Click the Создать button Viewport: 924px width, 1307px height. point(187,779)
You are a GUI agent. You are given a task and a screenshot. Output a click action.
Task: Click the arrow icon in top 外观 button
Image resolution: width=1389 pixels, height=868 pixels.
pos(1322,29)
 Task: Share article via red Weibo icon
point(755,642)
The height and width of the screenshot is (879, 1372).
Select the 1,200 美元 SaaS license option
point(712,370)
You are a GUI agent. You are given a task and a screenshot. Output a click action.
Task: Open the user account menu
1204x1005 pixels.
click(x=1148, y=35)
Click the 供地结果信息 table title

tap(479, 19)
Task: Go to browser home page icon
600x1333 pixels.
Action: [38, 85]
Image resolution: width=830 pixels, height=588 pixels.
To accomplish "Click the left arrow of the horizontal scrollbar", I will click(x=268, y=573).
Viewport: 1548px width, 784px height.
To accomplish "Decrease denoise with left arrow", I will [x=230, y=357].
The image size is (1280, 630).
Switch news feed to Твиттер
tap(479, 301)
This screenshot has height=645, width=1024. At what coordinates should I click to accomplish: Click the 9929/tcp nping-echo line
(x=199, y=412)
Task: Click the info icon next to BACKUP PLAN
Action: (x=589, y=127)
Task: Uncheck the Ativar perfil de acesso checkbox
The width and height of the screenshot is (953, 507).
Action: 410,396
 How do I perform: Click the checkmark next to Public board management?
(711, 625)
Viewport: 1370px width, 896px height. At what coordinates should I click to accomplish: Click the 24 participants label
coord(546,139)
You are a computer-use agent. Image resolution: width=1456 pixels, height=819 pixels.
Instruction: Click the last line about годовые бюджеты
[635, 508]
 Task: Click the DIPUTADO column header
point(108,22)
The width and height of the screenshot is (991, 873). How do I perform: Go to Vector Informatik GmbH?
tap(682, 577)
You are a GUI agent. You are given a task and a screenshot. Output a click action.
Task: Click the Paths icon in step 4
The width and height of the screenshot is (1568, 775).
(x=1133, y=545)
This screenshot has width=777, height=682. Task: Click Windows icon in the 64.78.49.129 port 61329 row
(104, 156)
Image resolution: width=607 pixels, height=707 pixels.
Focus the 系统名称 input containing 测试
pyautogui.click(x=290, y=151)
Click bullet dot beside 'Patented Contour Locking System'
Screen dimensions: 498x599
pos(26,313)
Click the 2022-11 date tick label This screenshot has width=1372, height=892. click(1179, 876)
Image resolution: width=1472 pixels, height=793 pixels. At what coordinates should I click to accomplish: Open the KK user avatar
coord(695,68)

# Goal of the exercise
Reproduce verbatim the lines of the material above, from the line containing "Task: Click the DIPUTADO column header" through the last line, inclusive.

# Solved problem
 Task: Click the DIPUTADO column header
point(108,22)
The width and height of the screenshot is (991, 873). How do I perform: Go to Vector Informatik GmbH?
tap(682, 577)
You are a GUI agent. You are given a task and a screenshot. Output a click action.
Task: Click the Paths icon in step 4
The width and height of the screenshot is (1568, 775).
(x=1133, y=545)
This screenshot has width=777, height=682. Task: Click Windows icon in the 64.78.49.129 port 61329 row
(104, 156)
Image resolution: width=607 pixels, height=707 pixels.
Focus the 系统名称 input containing 测试
pyautogui.click(x=290, y=151)
Click bullet dot beside 'Patented Contour Locking System'
Screen dimensions: 498x599
pos(26,313)
Click the 2022-11 date tick label This screenshot has width=1372, height=892. click(1179, 876)
Image resolution: width=1472 pixels, height=793 pixels. At what coordinates should I click to accomplish: Open the KK user avatar
coord(695,68)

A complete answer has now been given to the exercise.